The ACCC has welcomed the Australian Government’s commitment to establish a new National Anti-Scam Centre (NASC).
Last week’s Budget allocated $58 million in funding to the ACCC to complete the setup of the National Anti-Scam centre over the next two years.
“We’ll be using this funding to build the technology needed to support high frequency data sharing with a range of agencies, law enforcement and the private sector, with the mission to make Australia a harder target for scammers,” ACCC Deputy Chair Catriona Lowe said.
“The centre will bring together the expertise and resources to disrupt scammers making contact with Australians, raise consumer awareness about how to avoid scams, and link scam victims to services where they have lost money or had their identity compromised.”
“Through increased sharing of scam reports and other initiatives, the centre will help inform finance, telecommunications and digital platforms sectors to take more timely and effective steps to stop scammers,” Ms Lowe added.
The National Anti-Scam Centre will be phased in from 1 July 2023, with capability, including data-sharing technology, to be built over the next three years.
Work will also commence on the first fusion cell, which will coordinate efforts across government and the private sector to combat specific scam activity more effectively.
“This additional level of coordination and focus will help target anti-scam activities and help prevent losses to scams,” Ms Lowe said.
In the first year of operation, the National Anti-Scam Centre will work closely with ASIC in delivering its scam website takedown service and support ACMA to continue its important work in combatting telecommunications scams.
“In 2022, text messages surpassed phone calls as the most reported contact method by scammers with almost 80,000 reports about SMS scams.

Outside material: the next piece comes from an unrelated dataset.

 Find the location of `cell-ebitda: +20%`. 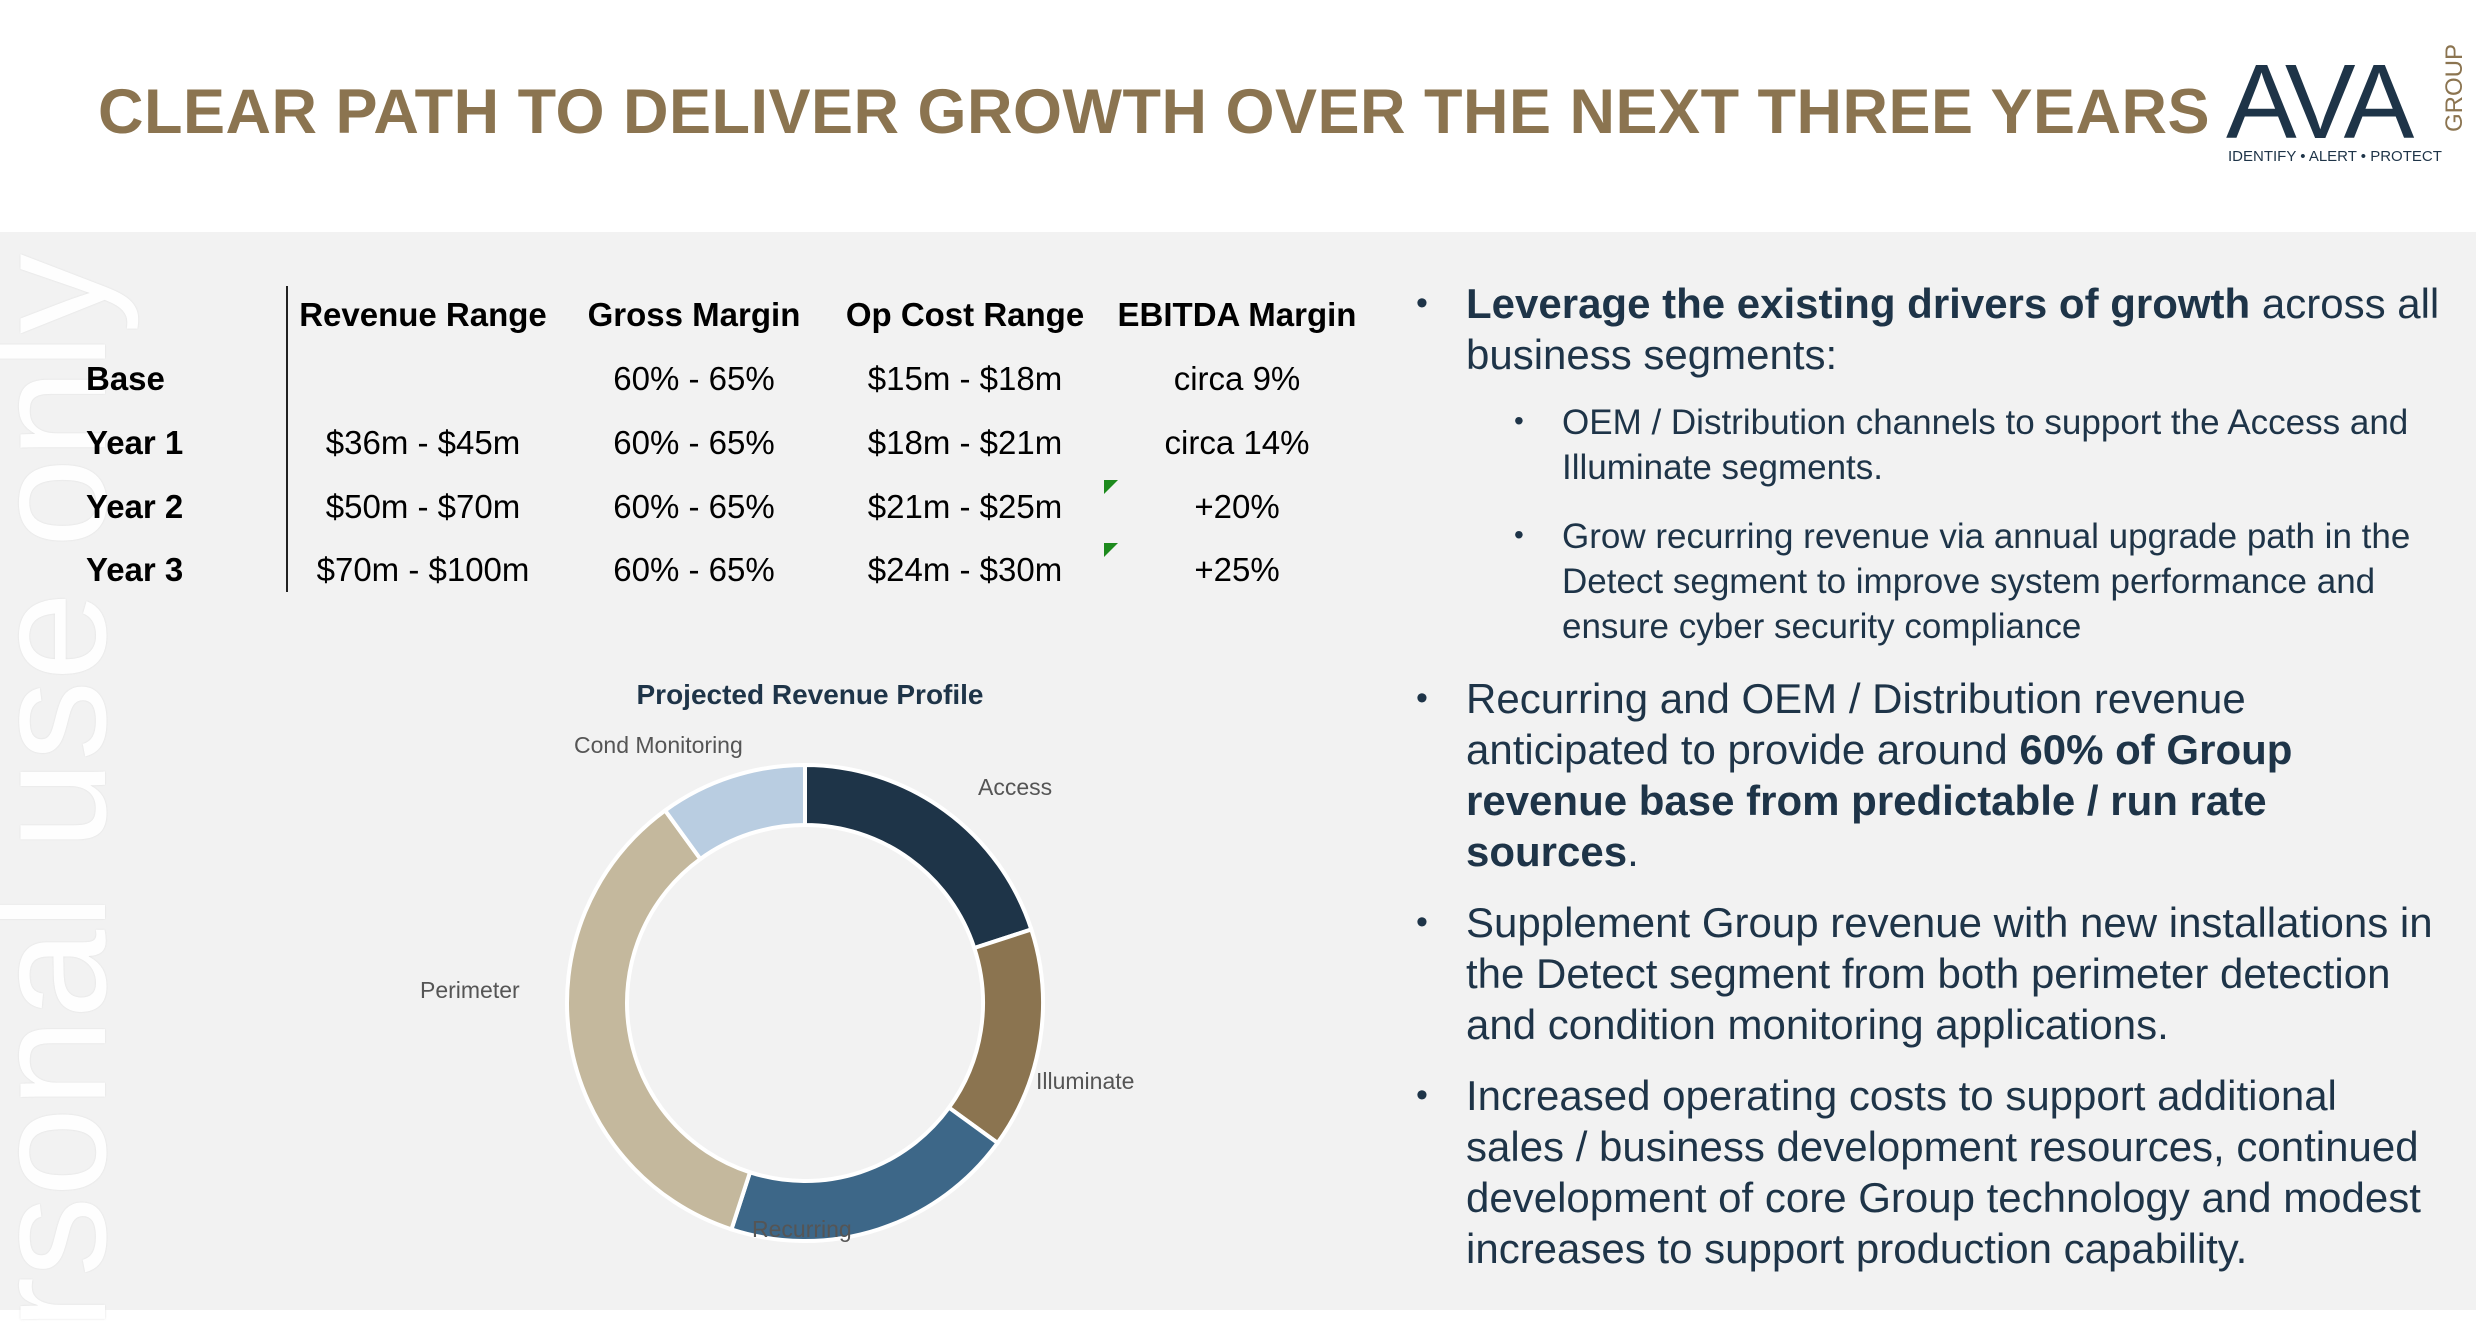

We welcome the Federal Government’s commitment to introduce an SMS Sender ID register, similar to that implemented in Singapore, which will assist in disrupting impersonation scams and help consumers determine whether a text message using a sender ID is from a trusted source,” Ms Lowe said.

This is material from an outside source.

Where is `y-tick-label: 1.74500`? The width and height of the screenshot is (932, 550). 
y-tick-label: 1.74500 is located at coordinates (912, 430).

“While these are all positive steps in the fight against scams, we also believe the work of the NASC would be greatly assisted by the establishment of effective cross-industry standards with coverage and teeth to ensure scammers can’t exploit weak links.”
Since receiving seed funding in October 2022, the ACCC has been consulting on the future work of the National Anti-Scam Centre and opportunities to better protect consumers from scams.
“We have received strong feedback that increased coordination of anti-scam efforts across government, the finance and telecommunications sectors and digital platforms would make a significant impact on the fight against scams. This will be the NASC’s focus,” Ms Lowe said.
The ACCC has been allocated $58 million in funding to establish the National Anti-Scam Centre.
This includes a technology build of $44 million which will enable the NASC to:
- Receive a report of a scam from any institution (private or government) and centralise this intelligence
- Distribute data to those who need it most – such as banks to freeze an account, telcos to block a call, digital platforms to take down a website or account.
- Analyse and act on the trends sourced from this data to disrupt scams and educate Australians.
The remaining funding of $14 million will be used to resource the NASC to deliver fusion cells; provide education and communications activities in collaboration with the private sector and support the ongoing data analysis; intelligence gathering, and disruption.